John Marzulli, a partner in the law firm of Shearman & Sterling, focuses on international corporate finance, specializing in cross-border mergers and acquisitions.
A partner in the Mergers & Acquisitions group of the law firm Shearman & Sterling, New York-based John Marzulli focuses on international corporate finance, specializing in cross-border mergers and acquisitions. He devotes much of his time to acquisitions of publicly traded companies, defensive assignments, privately negotiated acquisitions and divestitures of stock, assets and joint ventures. He joined the firm in 1980 and headed its U.K. M&A practice in London from 1990-1996.
How did you come to specialize in M&A?
I am what you would call a "lifer" at Shearman & Sterling. I attended law school at NYU and was a summer associate here after my second year. After graduation, I did a clerkship but then returned to S&S and have remained here for 26 years.

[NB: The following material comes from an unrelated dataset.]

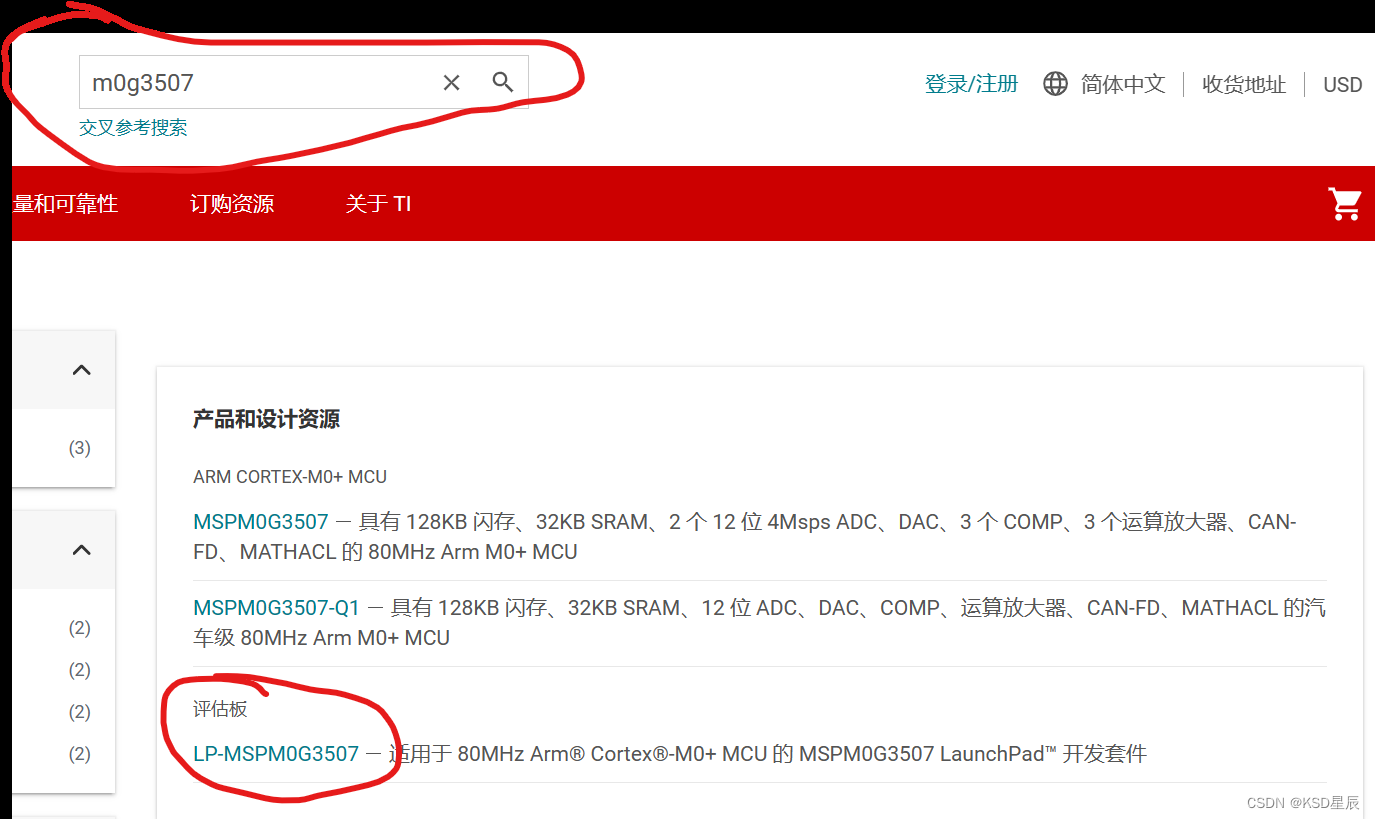Screen dimensions: 1375x819
Task: Click the 交叉参考搜索 link below the search box
Action: (133, 128)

I was set to become a litigator, but became a corporate lawyer. I assumed I'd be at S&S for a few years, but discovered the work was too challenging to leave. S&S has historically had a cross-border practice, so much of my experience - even as a young associate - was cross-border.
Working in M&A was an accident. As an associate, I was assigned to M&A and quickly developed an affinity for it. I've done M&A work for 22 years, spending six years in our London office, where I moved as a young partner. I was the first full time U.S. M&A lawyer to be exported overseas by the firm. I was successful partly because of my willingness to listen to other ways of doing things.

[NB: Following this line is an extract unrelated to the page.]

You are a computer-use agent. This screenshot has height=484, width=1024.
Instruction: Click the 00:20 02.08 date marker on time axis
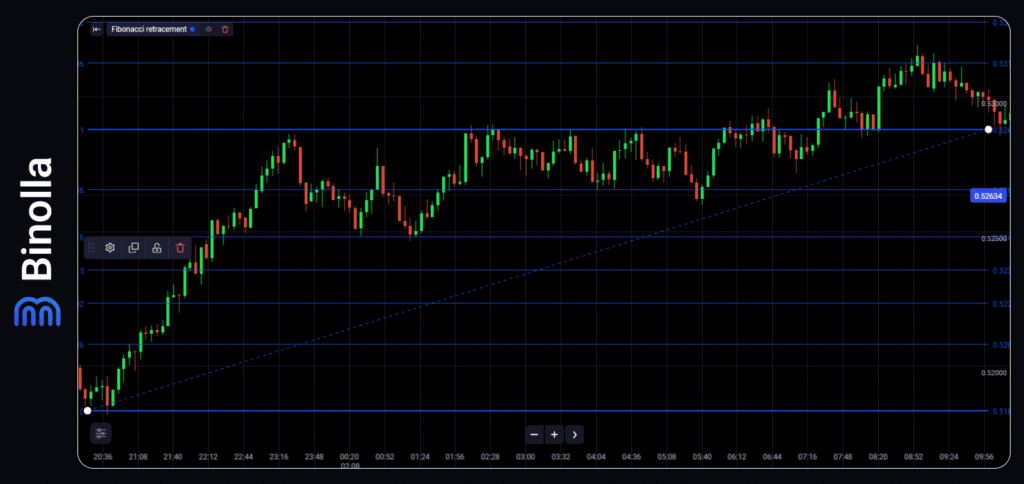coord(349,461)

What's a typical day like for you?
It varies and is what keeps you interested and devoted to succeed. There's always something new - a new business, culture or form of transaction. I generally work on international cross border transactions from New York. I might do an entire deal through electronic means, communicating with people on the phone and e-mail. Other times, contact is in-person and there's constant travel. In one deal, I made 14 trips to Europe in 17 weeks.
Much of my work involves planning. It's much different working at a senior level, where you're responsible for later stage execution. Now, I'm involved in the early stages of a transaction, where I'll sit down with the principals and try to understand their goals and help analyze risks. From a legal perspective, it's designing a path from where the client is to where it wants to be. Clients want us to do many things: antitrust, or work with industry regulatory bodies. Often there are roadblocks to deals such as special litigation, contingent liabilities and problems at the target company.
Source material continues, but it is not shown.